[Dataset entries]

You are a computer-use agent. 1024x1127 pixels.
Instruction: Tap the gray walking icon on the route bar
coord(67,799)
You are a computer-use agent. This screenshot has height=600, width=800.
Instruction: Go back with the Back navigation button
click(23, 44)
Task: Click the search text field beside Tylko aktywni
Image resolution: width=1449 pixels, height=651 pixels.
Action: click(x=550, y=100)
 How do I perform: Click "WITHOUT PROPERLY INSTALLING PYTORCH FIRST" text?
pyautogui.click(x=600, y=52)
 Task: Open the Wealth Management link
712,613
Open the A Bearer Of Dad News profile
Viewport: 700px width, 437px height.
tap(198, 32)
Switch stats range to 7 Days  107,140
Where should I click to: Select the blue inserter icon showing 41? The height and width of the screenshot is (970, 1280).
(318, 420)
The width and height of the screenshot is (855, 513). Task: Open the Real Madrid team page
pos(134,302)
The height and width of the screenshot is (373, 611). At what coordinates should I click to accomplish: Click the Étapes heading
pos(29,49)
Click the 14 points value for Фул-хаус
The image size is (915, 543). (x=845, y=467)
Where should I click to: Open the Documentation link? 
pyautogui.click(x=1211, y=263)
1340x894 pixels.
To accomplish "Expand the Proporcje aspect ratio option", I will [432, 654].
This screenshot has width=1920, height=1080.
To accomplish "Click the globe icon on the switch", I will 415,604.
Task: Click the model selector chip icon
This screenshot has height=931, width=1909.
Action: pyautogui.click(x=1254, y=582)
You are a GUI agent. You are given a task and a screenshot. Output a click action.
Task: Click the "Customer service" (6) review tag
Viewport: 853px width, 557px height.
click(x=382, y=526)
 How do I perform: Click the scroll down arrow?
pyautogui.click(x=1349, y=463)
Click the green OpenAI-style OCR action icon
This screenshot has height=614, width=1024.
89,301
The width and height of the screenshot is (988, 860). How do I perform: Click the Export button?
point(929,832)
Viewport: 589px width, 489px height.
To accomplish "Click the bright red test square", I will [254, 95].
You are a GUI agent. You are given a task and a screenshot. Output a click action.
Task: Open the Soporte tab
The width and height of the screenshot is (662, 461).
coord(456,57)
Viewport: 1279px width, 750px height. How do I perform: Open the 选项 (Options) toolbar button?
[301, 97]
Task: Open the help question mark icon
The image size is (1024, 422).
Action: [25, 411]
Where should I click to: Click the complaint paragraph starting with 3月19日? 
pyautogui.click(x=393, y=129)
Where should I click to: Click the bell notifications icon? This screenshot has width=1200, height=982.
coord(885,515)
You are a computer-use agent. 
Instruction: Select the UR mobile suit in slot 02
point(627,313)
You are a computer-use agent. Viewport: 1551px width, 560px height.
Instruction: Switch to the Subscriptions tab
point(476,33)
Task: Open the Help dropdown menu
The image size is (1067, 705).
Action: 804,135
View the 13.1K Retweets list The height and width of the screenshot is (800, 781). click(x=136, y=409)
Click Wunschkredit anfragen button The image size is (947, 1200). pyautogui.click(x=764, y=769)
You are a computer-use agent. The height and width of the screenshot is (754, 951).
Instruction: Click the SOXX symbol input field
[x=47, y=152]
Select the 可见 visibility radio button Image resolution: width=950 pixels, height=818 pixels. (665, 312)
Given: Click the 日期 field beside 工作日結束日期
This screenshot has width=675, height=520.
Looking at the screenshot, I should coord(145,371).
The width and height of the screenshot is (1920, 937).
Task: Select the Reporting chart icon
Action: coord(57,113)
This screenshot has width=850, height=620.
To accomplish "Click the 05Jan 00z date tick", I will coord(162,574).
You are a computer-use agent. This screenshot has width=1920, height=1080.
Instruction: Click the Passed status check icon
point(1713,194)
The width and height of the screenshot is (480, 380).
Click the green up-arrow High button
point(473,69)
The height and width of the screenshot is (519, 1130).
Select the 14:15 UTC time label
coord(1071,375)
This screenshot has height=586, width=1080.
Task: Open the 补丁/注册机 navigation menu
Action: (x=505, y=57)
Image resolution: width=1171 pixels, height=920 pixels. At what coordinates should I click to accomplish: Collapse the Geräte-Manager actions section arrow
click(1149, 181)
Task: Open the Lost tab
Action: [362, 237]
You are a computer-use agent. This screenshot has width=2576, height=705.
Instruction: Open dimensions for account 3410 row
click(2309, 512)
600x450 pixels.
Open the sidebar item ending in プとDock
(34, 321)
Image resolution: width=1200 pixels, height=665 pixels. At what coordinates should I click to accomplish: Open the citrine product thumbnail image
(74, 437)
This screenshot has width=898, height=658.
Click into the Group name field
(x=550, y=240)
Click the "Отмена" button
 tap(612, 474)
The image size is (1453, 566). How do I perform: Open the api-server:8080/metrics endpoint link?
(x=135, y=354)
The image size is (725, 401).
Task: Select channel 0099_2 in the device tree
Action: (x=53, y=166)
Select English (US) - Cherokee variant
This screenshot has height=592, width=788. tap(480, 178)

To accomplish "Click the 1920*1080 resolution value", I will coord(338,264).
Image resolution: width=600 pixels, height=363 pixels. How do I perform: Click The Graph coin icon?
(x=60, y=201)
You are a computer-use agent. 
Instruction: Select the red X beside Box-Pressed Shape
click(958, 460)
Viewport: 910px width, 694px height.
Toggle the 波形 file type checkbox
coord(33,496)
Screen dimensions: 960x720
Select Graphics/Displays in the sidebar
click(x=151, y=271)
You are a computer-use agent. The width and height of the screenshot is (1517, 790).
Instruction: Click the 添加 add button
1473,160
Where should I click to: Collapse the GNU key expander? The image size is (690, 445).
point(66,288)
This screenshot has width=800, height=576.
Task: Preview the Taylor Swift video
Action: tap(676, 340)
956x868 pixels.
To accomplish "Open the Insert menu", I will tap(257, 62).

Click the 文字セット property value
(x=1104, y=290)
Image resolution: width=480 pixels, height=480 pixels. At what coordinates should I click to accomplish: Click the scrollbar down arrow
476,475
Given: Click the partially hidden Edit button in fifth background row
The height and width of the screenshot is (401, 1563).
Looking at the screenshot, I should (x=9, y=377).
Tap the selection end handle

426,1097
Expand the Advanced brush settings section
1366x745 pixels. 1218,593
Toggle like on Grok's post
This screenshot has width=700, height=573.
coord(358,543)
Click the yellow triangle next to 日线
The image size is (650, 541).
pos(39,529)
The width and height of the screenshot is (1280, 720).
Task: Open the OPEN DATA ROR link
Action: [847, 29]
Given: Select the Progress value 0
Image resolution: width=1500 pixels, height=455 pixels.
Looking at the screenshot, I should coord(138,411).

* Work instruction: Repeat the records above exactly, from the first line to the last.

* Response to the task:
You are a computer-use agent. 1024x1127 pixels.
Instruction: Tap the gray walking icon on the route bar
coord(67,799)
You are a computer-use agent. This screenshot has height=600, width=800.
Instruction: Go back with the Back navigation button
click(23, 44)
Task: Click the search text field beside Tylko aktywni
Image resolution: width=1449 pixels, height=651 pixels.
Action: click(x=550, y=100)
 How do I perform: Click "WITHOUT PROPERLY INSTALLING PYTORCH FIRST" text?
pyautogui.click(x=600, y=52)
 Task: Open the Wealth Management link
712,613
Open the A Bearer Of Dad News profile
Viewport: 700px width, 437px height.
tap(198, 32)
Switch stats range to 7 Days  107,140
Where should I click to: Select the blue inserter icon showing 41? The height and width of the screenshot is (970, 1280).
(318, 420)
The width and height of the screenshot is (855, 513). Task: Open the Real Madrid team page
pos(134,302)
The height and width of the screenshot is (373, 611). At what coordinates should I click to accomplish: Click the Étapes heading
pos(29,49)
Click the 14 points value for Фул-хаус
The image size is (915, 543). (x=845, y=467)
Where should I click to: Open the Documentation link? 
pyautogui.click(x=1211, y=263)
1340x894 pixels.
To accomplish "Expand the Proporcje aspect ratio option", I will [432, 654].
This screenshot has width=1920, height=1080.
To accomplish "Click the globe icon on the switch", I will 415,604.
Task: Click the model selector chip icon
This screenshot has height=931, width=1909.
Action: pyautogui.click(x=1254, y=582)
You are a GUI agent. You are given a task and a screenshot. Output a click action.
Task: Click the "Customer service" (6) review tag
Viewport: 853px width, 557px height.
click(x=382, y=526)
 How do I perform: Click the scroll down arrow?
pyautogui.click(x=1349, y=463)
Click the green OpenAI-style OCR action icon
This screenshot has height=614, width=1024.
89,301
The width and height of the screenshot is (988, 860). How do I perform: Click the Export button?
point(929,832)
Viewport: 589px width, 489px height.
To accomplish "Click the bright red test square", I will [254, 95].
You are a GUI agent. You are given a task and a screenshot. Output a click action.
Task: Open the Soporte tab
The width and height of the screenshot is (662, 461).
coord(456,57)
Viewport: 1279px width, 750px height. How do I perform: Open the 选项 (Options) toolbar button?
[301, 97]
Task: Open the help question mark icon
The image size is (1024, 422).
Action: [25, 411]
Where should I click to: Click the complaint paragraph starting with 3月19日? 
pyautogui.click(x=393, y=129)
Where should I click to: Click the bell notifications icon? This screenshot has width=1200, height=982.
coord(885,515)
You are a computer-use agent. 
Instruction: Select the UR mobile suit in slot 02
point(627,313)
You are a computer-use agent. Viewport: 1551px width, 560px height.
Instruction: Switch to the Subscriptions tab
point(476,33)
Task: Open the Help dropdown menu
The image size is (1067, 705).
Action: 804,135
View the 13.1K Retweets list The height and width of the screenshot is (800, 781). click(x=136, y=409)
Click Wunschkredit anfragen button The image size is (947, 1200). pyautogui.click(x=764, y=769)
You are a computer-use agent. The height and width of the screenshot is (754, 951).
Instruction: Click the SOXX symbol input field
[x=47, y=152]
Select the 可见 visibility radio button Image resolution: width=950 pixels, height=818 pixels. (665, 312)
Given: Click the 日期 field beside 工作日結束日期
This screenshot has width=675, height=520.
Looking at the screenshot, I should coord(145,371).
The width and height of the screenshot is (1920, 937).
Task: Select the Reporting chart icon
Action: coord(57,113)
This screenshot has width=850, height=620.
To accomplish "Click the 05Jan 00z date tick", I will coord(162,574).
You are a computer-use agent. This screenshot has width=1920, height=1080.
Instruction: Click the Passed status check icon
point(1713,194)
The width and height of the screenshot is (480, 380).
Click the green up-arrow High button
point(473,69)
The height and width of the screenshot is (519, 1130).
Select the 14:15 UTC time label
coord(1071,375)
This screenshot has height=586, width=1080.
Task: Open the 补丁/注册机 navigation menu
Action: (x=505, y=57)
Image resolution: width=1171 pixels, height=920 pixels. At what coordinates should I click to accomplish: Collapse the Geräte-Manager actions section arrow
click(1149, 181)
Task: Open the Lost tab
Action: [362, 237]
You are a computer-use agent. This screenshot has width=2576, height=705.
Instruction: Open dimensions for account 3410 row
click(2309, 512)
600x450 pixels.
Open the sidebar item ending in プとDock
(34, 321)
Image resolution: width=1200 pixels, height=665 pixels. At what coordinates should I click to accomplish: Open the citrine product thumbnail image
(74, 437)
This screenshot has width=898, height=658.
Click into the Group name field
(x=550, y=240)
Click the "Отмена" button
 tap(612, 474)
The image size is (1453, 566). How do I perform: Open the api-server:8080/metrics endpoint link?
(x=135, y=354)
The image size is (725, 401).
Task: Select channel 0099_2 in the device tree
Action: (x=53, y=166)
Select English (US) - Cherokee variant
This screenshot has height=592, width=788. tap(480, 178)

To accomplish "Click the 1920*1080 resolution value", I will coord(338,264).
Image resolution: width=600 pixels, height=363 pixels. How do I perform: Click The Graph coin icon?
(x=60, y=201)
You are a computer-use agent. 
Instruction: Select the red X beside Box-Pressed Shape
click(958, 460)
Viewport: 910px width, 694px height.
Toggle the 波形 file type checkbox
coord(33,496)
Screen dimensions: 960x720
Select Graphics/Displays in the sidebar
click(x=151, y=271)
You are a computer-use agent. The width and height of the screenshot is (1517, 790).
Instruction: Click the 添加 add button
1473,160
Where should I click to: Collapse the GNU key expander? The image size is (690, 445).
point(66,288)
This screenshot has width=800, height=576.
Task: Preview the Taylor Swift video
Action: tap(676, 340)
956x868 pixels.
To accomplish "Open the Insert menu", I will tap(257, 62).

Click the 文字セット property value
(x=1104, y=290)
Image resolution: width=480 pixels, height=480 pixels. At what coordinates should I click to accomplish: Click the scrollbar down arrow
476,475
Given: Click the partially hidden Edit button in fifth background row
The height and width of the screenshot is (401, 1563).
Looking at the screenshot, I should (x=9, y=377).
Tap the selection end handle

426,1097
Expand the Advanced brush settings section
1366x745 pixels. 1218,593
Toggle like on Grok's post
This screenshot has width=700, height=573.
coord(358,543)
Click the yellow triangle next to 日线
The image size is (650, 541).
pos(39,529)
The width and height of the screenshot is (1280, 720).
Task: Open the OPEN DATA ROR link
Action: [847, 29]
Given: Select the Progress value 0
Image resolution: width=1500 pixels, height=455 pixels.
Looking at the screenshot, I should coord(138,411).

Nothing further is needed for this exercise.